愛がなんだ / Just Only Love

愛がなんだ / Just Only Love

『愛がなんだ』とは、角田光代による恋愛小説、およびそれを原作とした今泉力哉監督による実写映画作品。
映画作品では、岸井ゆきのが主役のアラサーOL・テルコを、成田凌がテルコの片思い相手であるマモルを演じ、独立系の低予算作品としてはあまり例を見ないロングランヒットを記録した。テルコはマモルに一目惚れをしてからマモル一筋の毎日を送るが、マモルはテルコのことを都合のいい女と思っている。テルコとマモルのどうしても埋まらない距離感がリアルに描かれている。

愛がなんだ / Just Only Loveのレビュー・評価・感想

愛がなんだ / Just Only Love
9

立ち止まらせてくれる恋愛映画。愛がなんだ。

一日中好きな人からの連絡ばかり考えてしまっている人にオススメな映画です。観れば、立ち止まれて冷静になれます。
一般的な恋愛映画は素敵なところを描いていることが多いが、「愛がなんだ」は恋愛の危険性を描いており、考えさせられる恋愛映画です。当初は72館での公開作品でしたが、10代後半から30代の女性やカップルを中心にSNSや口コミで話題になり、あまり例を見ないロングランヒットを記録し、2019年の6月時点で152館まで拡大されました。それぐらい学びとユーモア溢れる内容となっています。
平凡なOLテルコはマモルに一目惚れをしてしまい、一日中マモルの連絡を待つ日常をおくるようになります。テルコは仕事が終わり帰宅して夕食を食べた後に、マモルから連絡があります。
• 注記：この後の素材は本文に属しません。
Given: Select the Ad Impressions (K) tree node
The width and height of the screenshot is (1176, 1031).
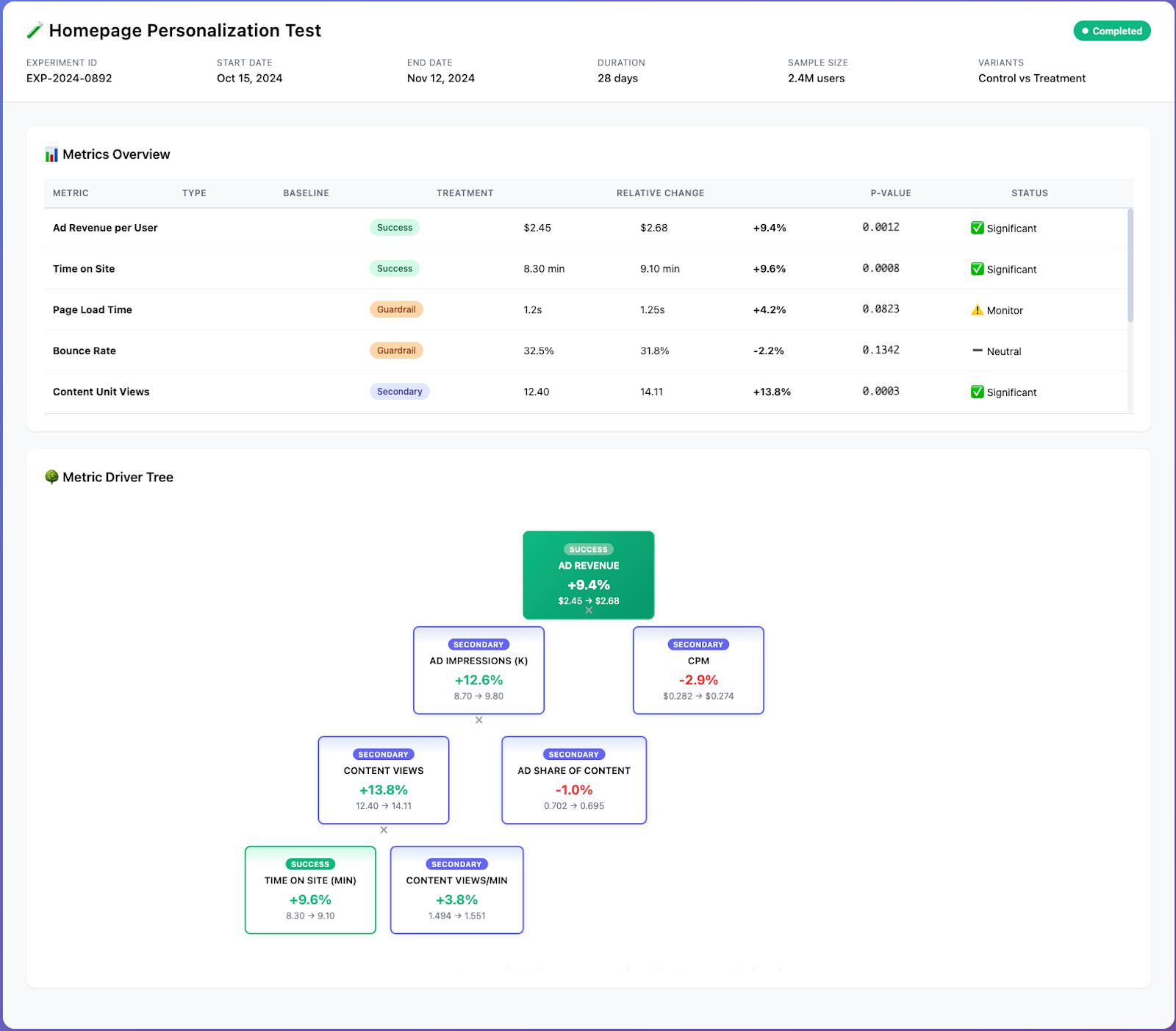Looking at the screenshot, I should [478, 670].
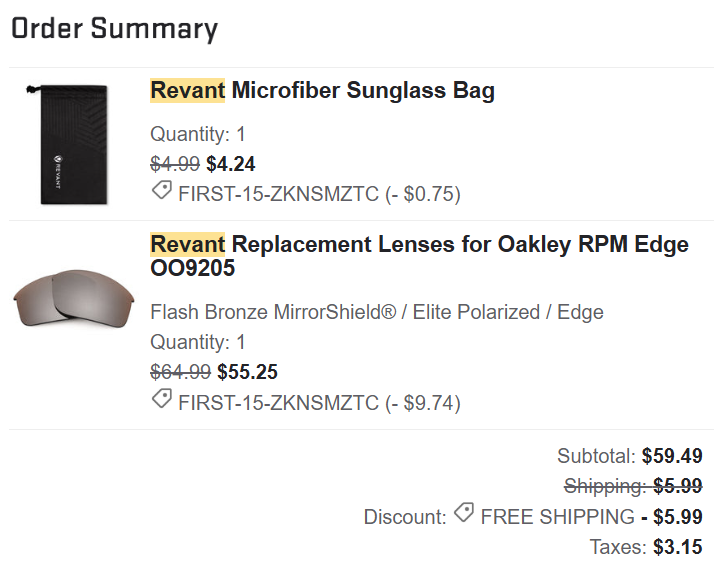Click the FREE SHIPPING discount label
Viewport: 722px width, 567px height.
(x=557, y=517)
マモルから「体調が悪いから何か買ってきてくれないか?」と言われると「今、残業中。今から?仕方ないなぁ」と偽って、マモルの部屋に行くほどです。部屋に行けば、勝手にゴミの分別、掃除、タンスの衣類を畳むなど身の回りの世話をします。しかし、マモルはテルコのことを恋人としてみておらず、少々ありがた迷惑ぐらいに感じています。マルコは完全に自己満足な恋愛に陥ってしまっています。観ているとマルコに対して色々とツッコミたくなりますが、どこか共感もさせられます。
恋愛に息詰まっている人やこれから幸せな恋愛をしたい人に、役に立つヒント満載の映画です。

愛がなんだ / Just Only Love
9

一生宝物にしたい映画

この映画を見終わった直後、立ち上がることができず涙が止まらなかった。主人公のテルコは、マモルに片思いしている。恋してからというもの仕事をクビになったり人間関係が崩れたり、振り回されっぱなしの毎日である。それでもテルコはマモルに尽くし幸せだという。一方マモルはテルコに興味は全くなく、愛もない。そんな恋辞めてしまえと思わず言いたくなる状況のオンパレード。しかし、絶対に理解しえないはずの主人公にいつの間にか共感し応援したくなっていた。片思いしている人にこそ見て欲しい映画である。最も印象的だったのは、最後のシーンである。恋が成就という形で報われなくとも、テルコは最後までマモルにとらわれている。それに気がついたとき、思わず胸がざわつくことだろう。また、この作品には様々な恋が描かれている。どれも切ない一方通行の恋で共感できるものばかりである。本当の「愛」とは何か。「愛」は正しいのか。深く考えさせられる作品である。呼吸を忘れてるほど、のめり込むことのできる作品である。ひとつひとつの描写が美しく、映像美として芸術的である。また、キャスト陣の演技力が高い。とにかくあらゆる要素で評価できる素晴らしい映画である。